I have two $n\times n$ Hurwitz stable matrices, so $A_i\in H_n$ for $i=1,2$. I also know that every possible convex combination of these two matrices is Hurwitz, i.e. \begin{equation} C(A_1,A_2) = cA_1+(1-c)A_2 \in H_n \hspace{0.5cm} \forall c\in[0,1]. \end{equation} I would like to determine tractable conditions under which a common quadratic Lyapunov function exists for the unforced systems $\dot{x}(t)=A_i x(t)$ such that \begin{equation} A_iP+PA_i^T = -Q_i \hspace{0.5cm} i=1,2 \end{equation} with $P=P^T>0$ and $Q_i=Q_i^T>0$.

I am familiar with some results that might help here, but so far nothing is applicable. The matrices do not commute. I cannot establish that they are simultaneously triangularizable. They are generated from nonminimal systems and it is necessary that they are not expressed in companion form. They are of order $n$ which will certainly be greater than 2. Perhaps this is not possible. However, I was hoping that I could exploit the known stability of all convex combinations somehow.

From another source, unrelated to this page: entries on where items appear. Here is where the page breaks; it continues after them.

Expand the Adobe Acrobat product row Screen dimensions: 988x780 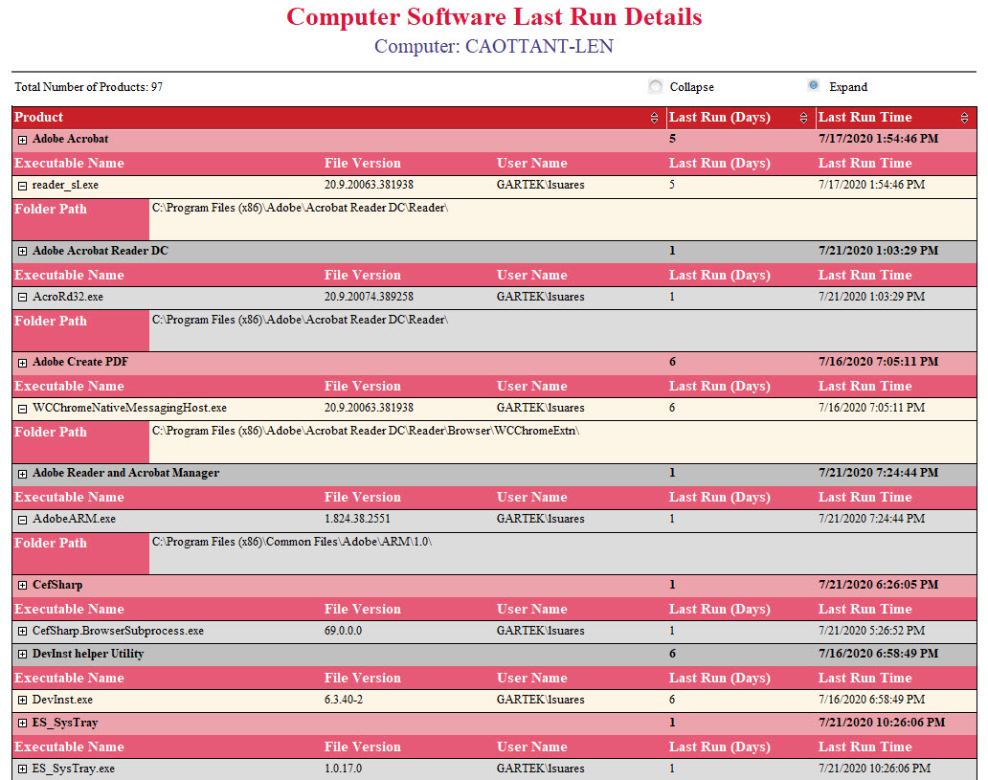click(22, 138)
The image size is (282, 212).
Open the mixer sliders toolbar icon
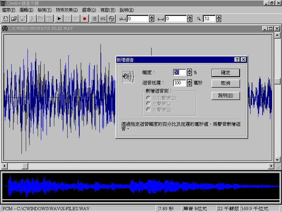pos(103,19)
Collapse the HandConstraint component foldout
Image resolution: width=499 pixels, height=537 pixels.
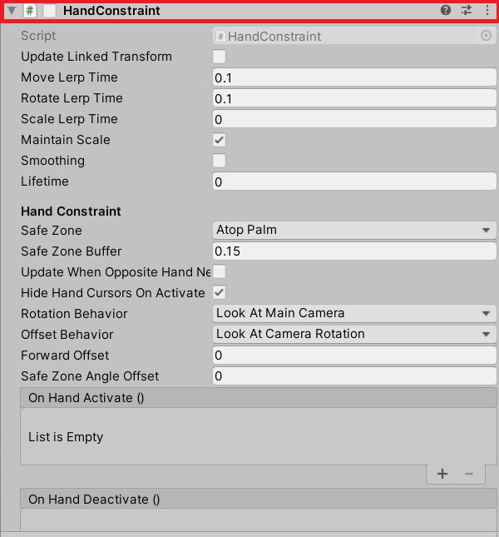12,11
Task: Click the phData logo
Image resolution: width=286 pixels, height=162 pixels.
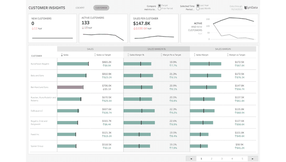Action: click(251, 8)
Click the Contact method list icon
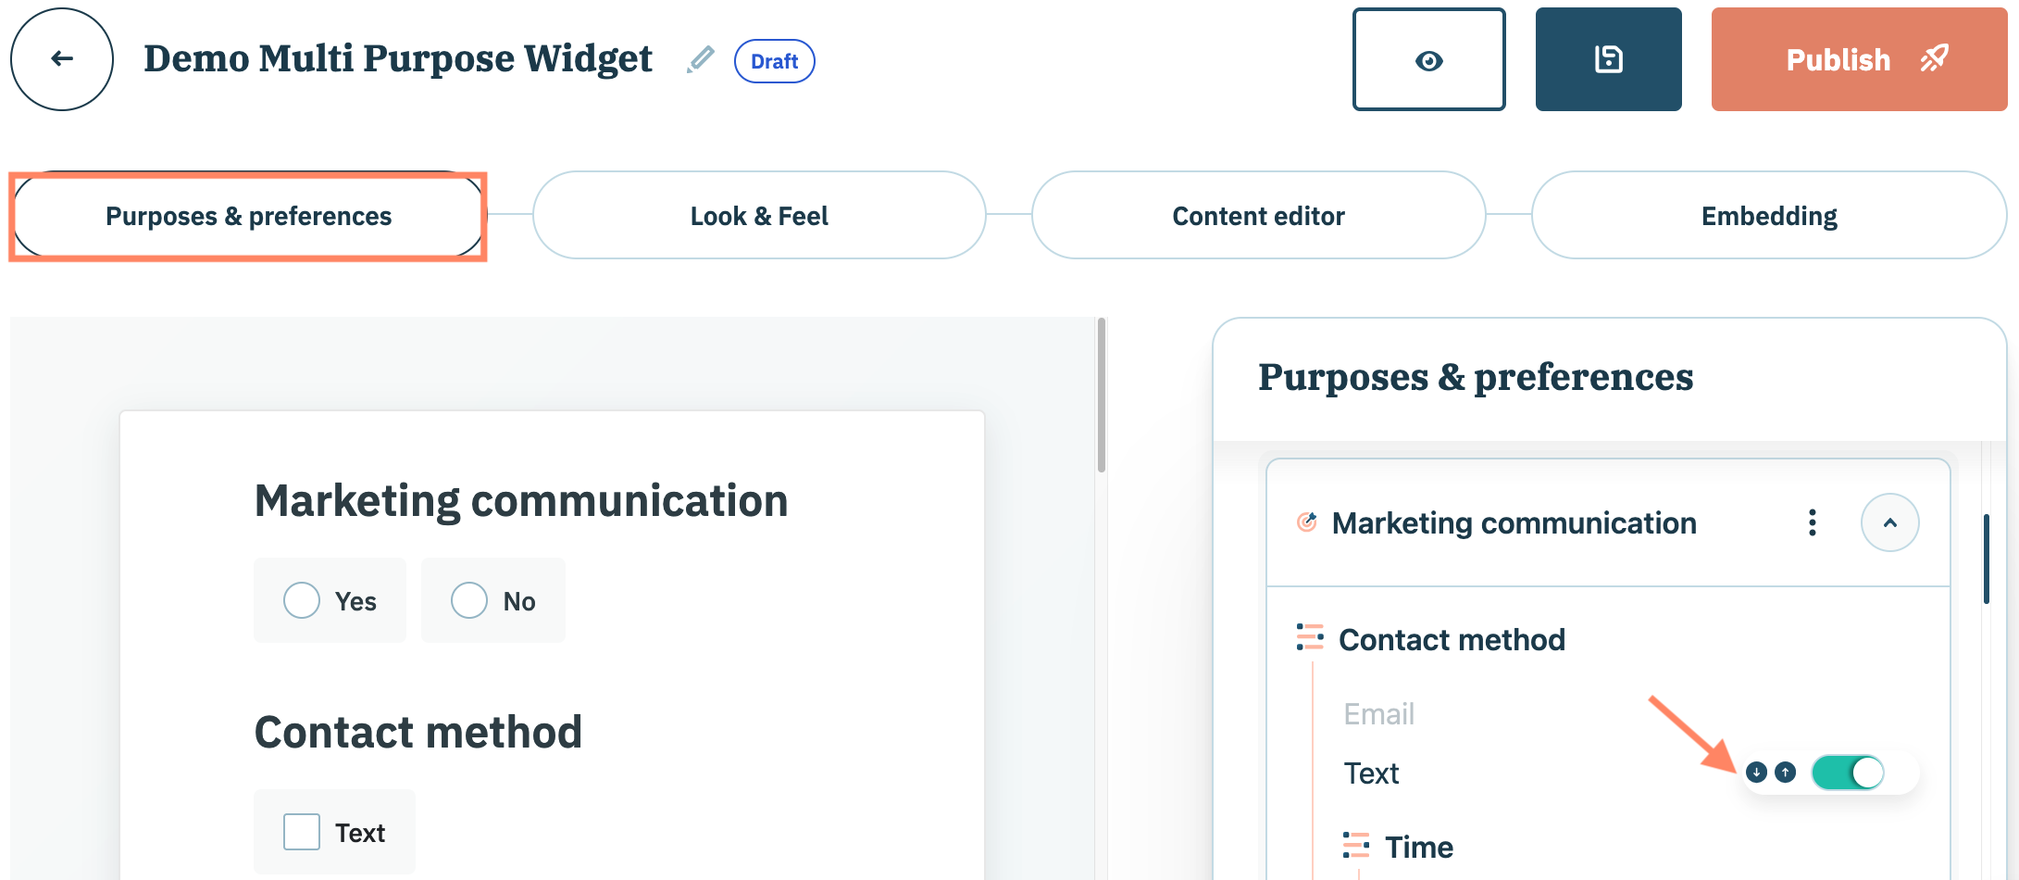 (1309, 637)
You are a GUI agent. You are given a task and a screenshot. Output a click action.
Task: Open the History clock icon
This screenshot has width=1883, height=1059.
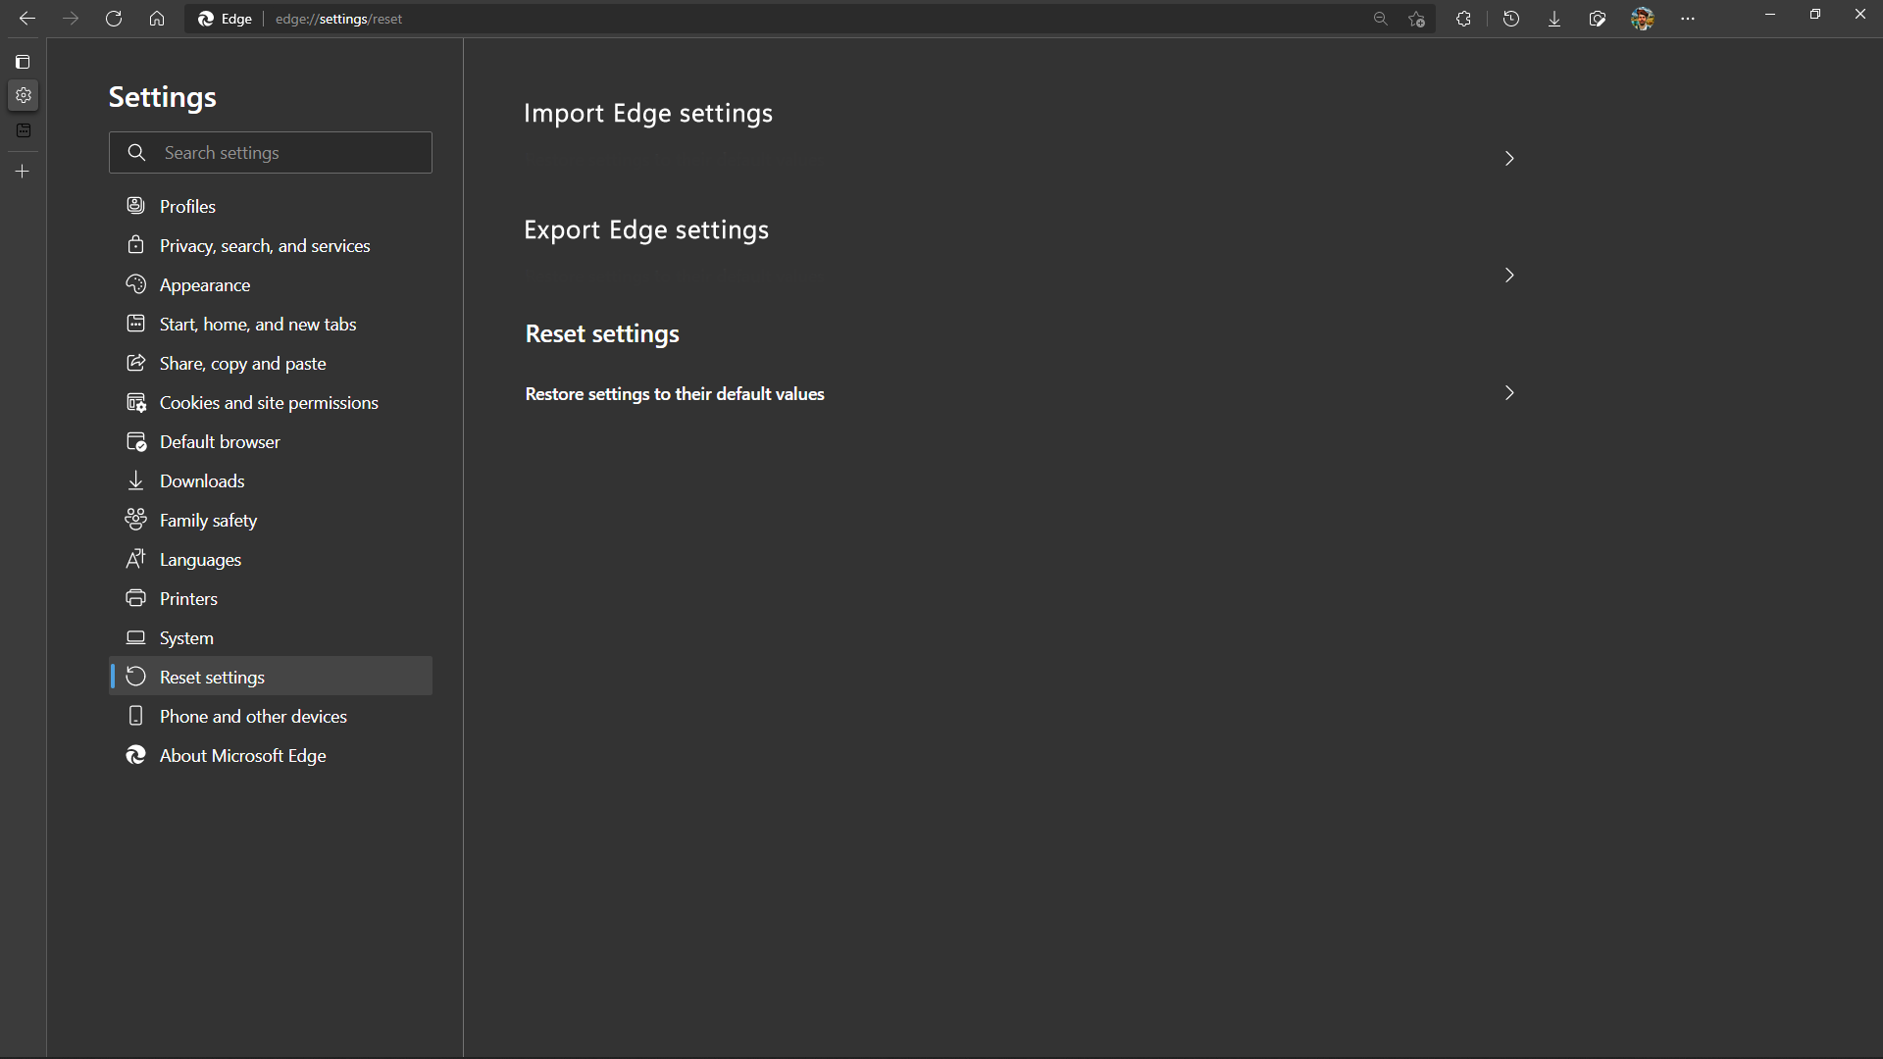coord(1511,19)
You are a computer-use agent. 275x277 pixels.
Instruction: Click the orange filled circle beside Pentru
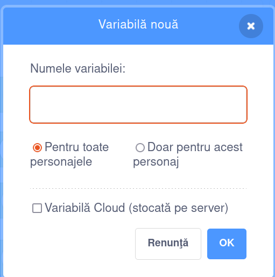(x=37, y=147)
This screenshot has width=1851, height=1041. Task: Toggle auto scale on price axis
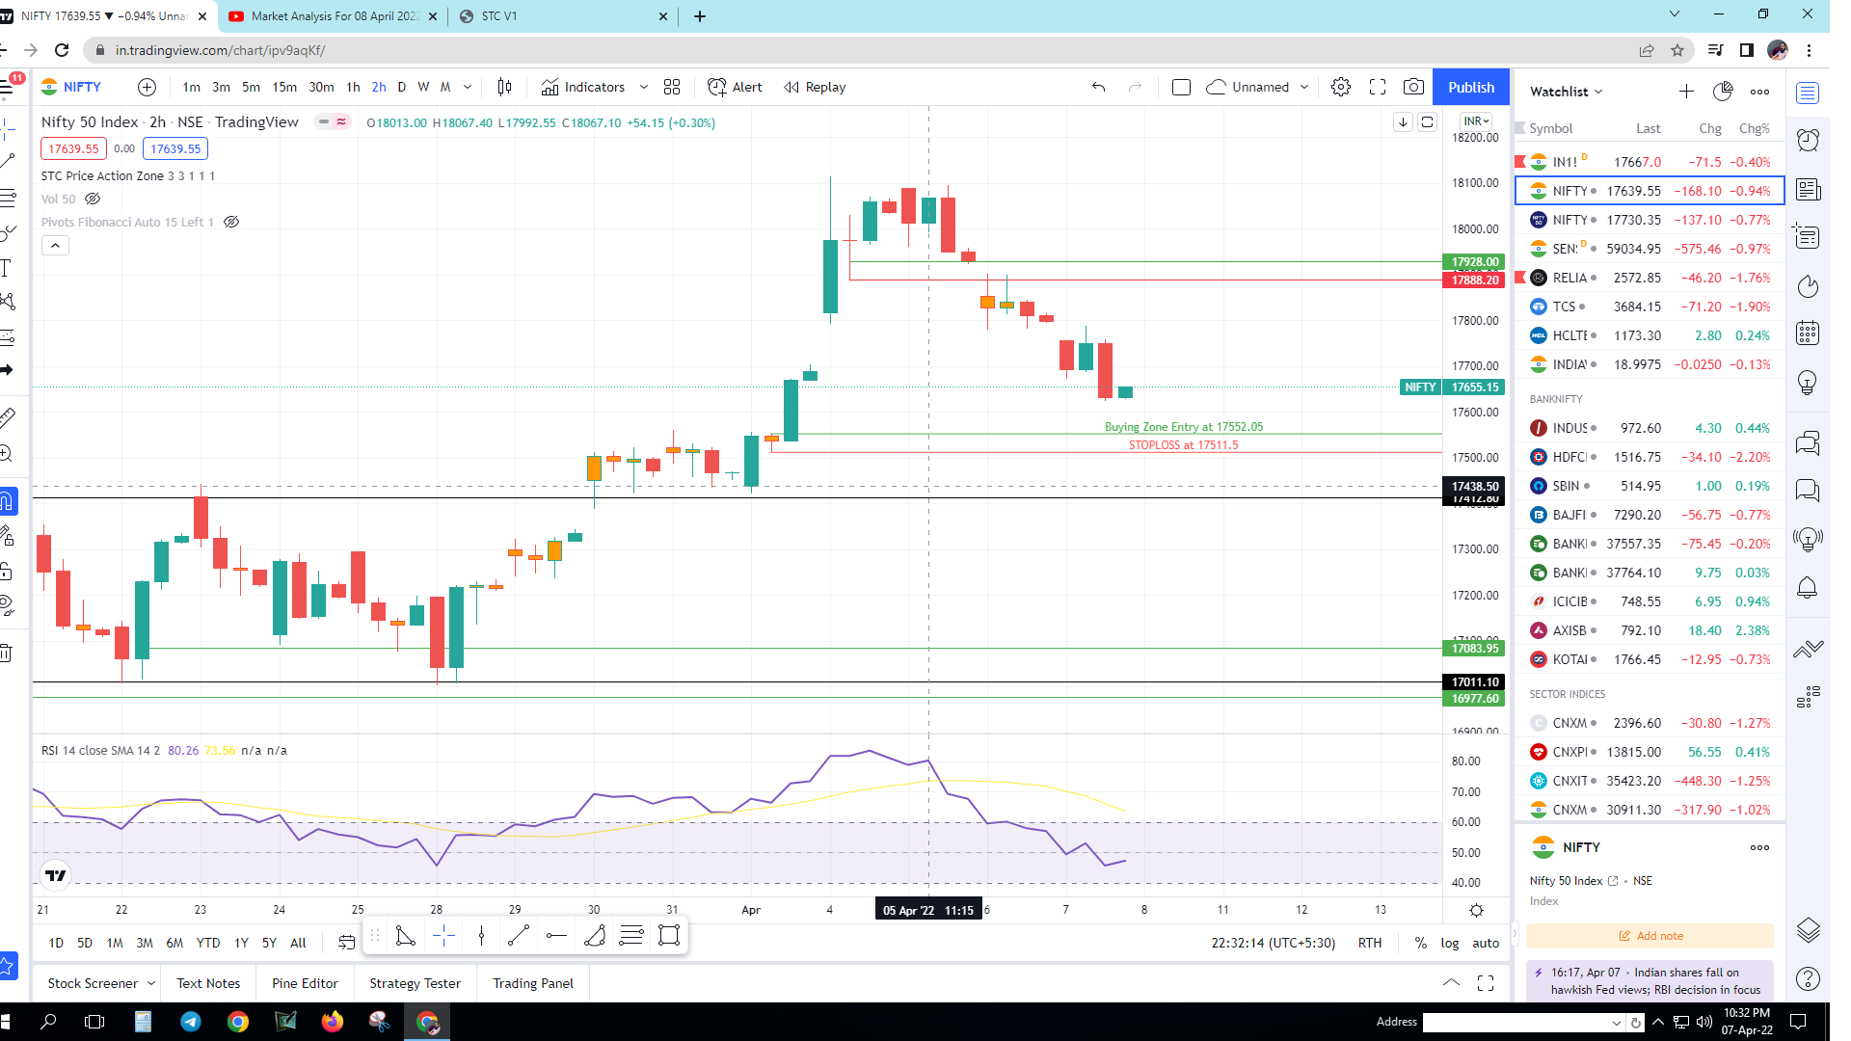1486,943
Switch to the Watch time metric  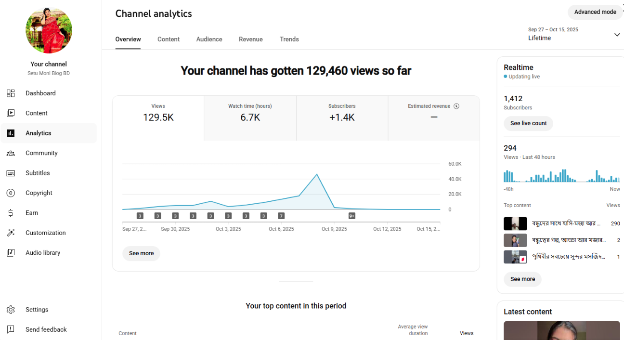tap(250, 117)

I also have a related formulation that might be more feasible. Say the problem is now framed as an unforced time-varying system $\dot{x}(t)=A(t)x(t)$ with \begin{equation} A(t) = c(t)A_1 +(1-c(t))A_2 \hspace{0.5cm} c(t)\in[0,1]. \end{equation} The eigenvalues of $A(t)$ are always in the open LHP and $c(t)$ behaves nice enough to ensure that the system is exponentially stable. I would like to determine conditions under which a constant Lyapunov matrix exists \begin{equation} A(t)P+PA^T(t) = -Q(t). \end{equation} I view this as somewhat akin to finding a common Lyapunov function for a switched system that can switch between an infinite number of modes. Maybe I could restrict the time variation of $c(t)$ to help make this possible?

Edit: Looking at this from the time-varying system perspective, I think a converse Lyapunov theorem could help. If the system is exponentially stable for all permissible $c(t)$ trajectories then can I claim there exists a Lyapunov function satisfying \begin{equation} c_1\|x\|^2 \le V(x,t) \le c_2 \|x\|^2 \end{equation} \begin{equation} \dot{V}(x,t) \le -c_3 \|x\|^2 \end{equation} with $c_1,c_2,c_3>0$? Could I further claim that the form of such a function is \begin{equation} V(x,t) = x^TP(t)x \end{equation} with a smooth $P(t)=P^T(t)>0$ for an appropriate $c(t)$? Would there be any loss of generality in assuming this $P(t)$ to be a specific $P(t)$, i.e. one satisfying properties of another result I wish to use?

Edit 2: Is there any tractable way to relate the state transition matrices for $A_1$, $A_2$, and $A(t)$? I believe that I would have to work directly from the $\dot{\Phi} = A(t)\Phi$ statement to determine its transition matrix which seems daunting.

  • $\begingroup$ I believe the fact that each convex combination is Hurwitz is only useful when they commute. The only thing I could think of to solve this problem would be LMI's. $\endgroup$ – Kwin van der Veen Sep 16 '17 at 4:22


R. Shorten and K. Narendra, “Necessary and sufficient conditions for the existence of a common quadratic Lyapunov function for two stable second order linear time-invariant systems,” in Proc. Amer. Control Conf. , 1999, pp. 1410–1414.


R. Shorten, K. Narendra, and O. Mason, “A result on common quadratic Lyapunov functions,”IEEE Trans. Automat. Control , vol. 48, no. 1, pp. 110–113, Jan. 2003

The results are summarized in Theorem 1 of

Lin, H. and Antsaklis, P.J. (2009). Stability and stabiliz-ability of switched linear systems: A survey of recent re-sults.IEEE Transactions on Automatic Control , 54(2), 308–322. doi:10.1109/TAC.2008.2012009.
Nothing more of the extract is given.